→ MATERIAL TO PROCESS
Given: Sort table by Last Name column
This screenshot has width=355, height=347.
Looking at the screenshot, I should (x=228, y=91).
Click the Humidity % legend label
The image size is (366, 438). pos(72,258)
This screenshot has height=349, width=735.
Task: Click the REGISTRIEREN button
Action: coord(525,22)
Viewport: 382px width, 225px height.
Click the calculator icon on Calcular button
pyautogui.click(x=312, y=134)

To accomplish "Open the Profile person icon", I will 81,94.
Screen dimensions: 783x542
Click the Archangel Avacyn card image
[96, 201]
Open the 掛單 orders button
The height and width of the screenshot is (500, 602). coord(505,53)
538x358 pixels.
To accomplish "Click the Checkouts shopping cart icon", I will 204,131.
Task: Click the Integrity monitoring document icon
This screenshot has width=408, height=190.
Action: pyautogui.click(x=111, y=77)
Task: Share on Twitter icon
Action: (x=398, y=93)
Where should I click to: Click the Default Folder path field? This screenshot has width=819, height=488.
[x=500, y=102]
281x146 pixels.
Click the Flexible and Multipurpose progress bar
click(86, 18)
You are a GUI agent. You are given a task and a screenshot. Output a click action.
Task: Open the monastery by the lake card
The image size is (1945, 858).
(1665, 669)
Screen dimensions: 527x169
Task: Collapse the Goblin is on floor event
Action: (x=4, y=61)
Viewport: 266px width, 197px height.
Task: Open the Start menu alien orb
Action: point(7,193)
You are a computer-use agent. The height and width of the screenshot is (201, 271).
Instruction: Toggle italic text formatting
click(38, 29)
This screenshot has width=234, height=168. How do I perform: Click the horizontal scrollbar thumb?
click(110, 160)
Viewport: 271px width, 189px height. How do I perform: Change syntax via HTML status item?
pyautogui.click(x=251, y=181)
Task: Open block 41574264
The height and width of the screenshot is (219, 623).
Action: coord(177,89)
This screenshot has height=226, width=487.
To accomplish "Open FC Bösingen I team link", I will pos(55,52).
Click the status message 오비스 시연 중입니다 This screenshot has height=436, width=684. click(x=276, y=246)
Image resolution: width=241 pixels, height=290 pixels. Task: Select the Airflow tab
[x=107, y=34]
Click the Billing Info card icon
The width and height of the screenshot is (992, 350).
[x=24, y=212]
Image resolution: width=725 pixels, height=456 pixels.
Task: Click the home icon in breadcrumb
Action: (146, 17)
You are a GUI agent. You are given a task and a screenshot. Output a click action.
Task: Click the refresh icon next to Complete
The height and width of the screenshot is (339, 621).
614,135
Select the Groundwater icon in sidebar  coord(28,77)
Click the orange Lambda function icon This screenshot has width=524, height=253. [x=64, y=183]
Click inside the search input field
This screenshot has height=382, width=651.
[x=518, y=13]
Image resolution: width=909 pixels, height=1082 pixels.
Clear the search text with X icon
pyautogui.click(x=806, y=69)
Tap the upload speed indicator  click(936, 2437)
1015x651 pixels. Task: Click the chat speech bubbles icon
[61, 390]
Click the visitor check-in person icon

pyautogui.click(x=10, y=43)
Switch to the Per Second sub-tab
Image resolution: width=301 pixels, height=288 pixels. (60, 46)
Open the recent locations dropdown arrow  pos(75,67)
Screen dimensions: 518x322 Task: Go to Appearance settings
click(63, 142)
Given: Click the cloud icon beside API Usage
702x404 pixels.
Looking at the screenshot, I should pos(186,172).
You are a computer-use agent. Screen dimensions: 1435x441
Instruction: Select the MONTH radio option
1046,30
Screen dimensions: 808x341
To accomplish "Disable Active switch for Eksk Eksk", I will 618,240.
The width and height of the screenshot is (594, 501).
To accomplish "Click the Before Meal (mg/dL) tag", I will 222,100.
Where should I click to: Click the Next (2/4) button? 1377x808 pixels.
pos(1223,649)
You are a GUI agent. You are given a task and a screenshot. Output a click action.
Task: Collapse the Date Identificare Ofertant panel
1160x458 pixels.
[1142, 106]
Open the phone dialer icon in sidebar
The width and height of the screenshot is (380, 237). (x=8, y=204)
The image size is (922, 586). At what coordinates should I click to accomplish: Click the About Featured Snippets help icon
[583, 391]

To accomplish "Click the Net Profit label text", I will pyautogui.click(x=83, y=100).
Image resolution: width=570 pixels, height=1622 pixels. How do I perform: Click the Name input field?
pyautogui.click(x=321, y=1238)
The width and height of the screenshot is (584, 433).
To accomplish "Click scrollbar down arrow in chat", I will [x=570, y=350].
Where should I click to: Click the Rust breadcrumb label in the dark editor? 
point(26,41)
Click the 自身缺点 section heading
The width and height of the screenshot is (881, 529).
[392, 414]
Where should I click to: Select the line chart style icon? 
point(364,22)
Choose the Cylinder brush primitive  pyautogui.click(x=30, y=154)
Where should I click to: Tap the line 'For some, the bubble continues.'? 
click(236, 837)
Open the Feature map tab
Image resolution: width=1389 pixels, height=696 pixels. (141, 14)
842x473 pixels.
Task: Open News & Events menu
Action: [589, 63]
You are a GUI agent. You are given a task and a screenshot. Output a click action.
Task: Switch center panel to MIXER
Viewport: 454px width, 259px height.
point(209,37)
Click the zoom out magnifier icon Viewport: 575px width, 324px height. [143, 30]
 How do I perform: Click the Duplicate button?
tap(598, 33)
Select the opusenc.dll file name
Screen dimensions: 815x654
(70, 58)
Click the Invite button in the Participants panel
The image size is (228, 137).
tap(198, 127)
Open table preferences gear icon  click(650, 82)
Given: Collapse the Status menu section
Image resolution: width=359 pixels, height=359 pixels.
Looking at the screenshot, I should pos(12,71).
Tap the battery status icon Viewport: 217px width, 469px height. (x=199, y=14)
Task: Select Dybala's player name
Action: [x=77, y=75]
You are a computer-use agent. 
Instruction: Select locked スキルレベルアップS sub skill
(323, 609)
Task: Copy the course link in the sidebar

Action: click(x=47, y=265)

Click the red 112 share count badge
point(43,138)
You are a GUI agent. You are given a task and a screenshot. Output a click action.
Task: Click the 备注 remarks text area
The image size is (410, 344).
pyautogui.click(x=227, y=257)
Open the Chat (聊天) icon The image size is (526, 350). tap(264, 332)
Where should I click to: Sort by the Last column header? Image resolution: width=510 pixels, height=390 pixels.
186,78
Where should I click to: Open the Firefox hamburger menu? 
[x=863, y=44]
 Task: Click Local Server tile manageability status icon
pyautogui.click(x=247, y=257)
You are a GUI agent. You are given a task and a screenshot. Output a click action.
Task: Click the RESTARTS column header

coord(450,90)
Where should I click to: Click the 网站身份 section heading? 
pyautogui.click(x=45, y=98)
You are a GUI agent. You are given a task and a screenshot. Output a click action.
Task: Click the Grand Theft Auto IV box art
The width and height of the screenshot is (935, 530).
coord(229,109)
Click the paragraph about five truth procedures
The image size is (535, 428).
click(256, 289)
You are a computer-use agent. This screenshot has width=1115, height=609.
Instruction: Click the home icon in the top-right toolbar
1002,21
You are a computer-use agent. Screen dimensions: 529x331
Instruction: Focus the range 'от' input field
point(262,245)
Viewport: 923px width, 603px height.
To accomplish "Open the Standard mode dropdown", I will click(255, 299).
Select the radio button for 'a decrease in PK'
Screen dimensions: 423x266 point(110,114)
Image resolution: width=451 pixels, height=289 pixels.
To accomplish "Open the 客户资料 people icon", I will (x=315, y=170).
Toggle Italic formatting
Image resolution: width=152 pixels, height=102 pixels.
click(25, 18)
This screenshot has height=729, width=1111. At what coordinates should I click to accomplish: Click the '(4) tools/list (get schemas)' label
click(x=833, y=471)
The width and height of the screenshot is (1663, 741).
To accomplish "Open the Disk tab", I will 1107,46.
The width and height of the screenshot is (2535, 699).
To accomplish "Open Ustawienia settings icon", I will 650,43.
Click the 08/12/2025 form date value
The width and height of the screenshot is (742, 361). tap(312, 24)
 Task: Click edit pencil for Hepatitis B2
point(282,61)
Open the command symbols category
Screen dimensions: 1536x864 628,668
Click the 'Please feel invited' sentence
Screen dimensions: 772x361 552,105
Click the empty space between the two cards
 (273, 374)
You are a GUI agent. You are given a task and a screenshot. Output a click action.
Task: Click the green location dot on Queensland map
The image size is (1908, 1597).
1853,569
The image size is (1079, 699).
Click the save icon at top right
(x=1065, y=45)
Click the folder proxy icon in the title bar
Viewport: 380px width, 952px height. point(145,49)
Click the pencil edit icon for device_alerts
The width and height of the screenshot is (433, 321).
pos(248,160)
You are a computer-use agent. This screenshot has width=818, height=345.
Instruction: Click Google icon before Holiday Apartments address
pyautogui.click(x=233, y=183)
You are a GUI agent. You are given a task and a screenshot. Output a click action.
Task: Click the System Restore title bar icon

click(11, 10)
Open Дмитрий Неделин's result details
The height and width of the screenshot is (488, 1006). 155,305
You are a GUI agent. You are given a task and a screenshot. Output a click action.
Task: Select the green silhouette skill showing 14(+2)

→ WHAT TO PRODUCE
Could you set down, word for word, only the lines above from the line with "Where should I click to: Select" to the line with "Click the zoom", including both?

→ REPLY
Where should I click to: Select the line chart style icon? 
point(364,22)
Choose the Cylinder brush primitive  pyautogui.click(x=30, y=154)
Where should I click to: Tap the line 'For some, the bubble continues.'? 
click(236, 837)
Open the Feature map tab
Image resolution: width=1389 pixels, height=696 pixels. (141, 14)
842x473 pixels.
Task: Open News & Events menu
Action: [589, 63]
You are a GUI agent. You are given a task and a screenshot. Output a click action.
Task: Switch center panel to MIXER
Viewport: 454px width, 259px height.
point(209,37)
Click the zoom out magnifier icon Viewport: 575px width, 324px height. [143, 30]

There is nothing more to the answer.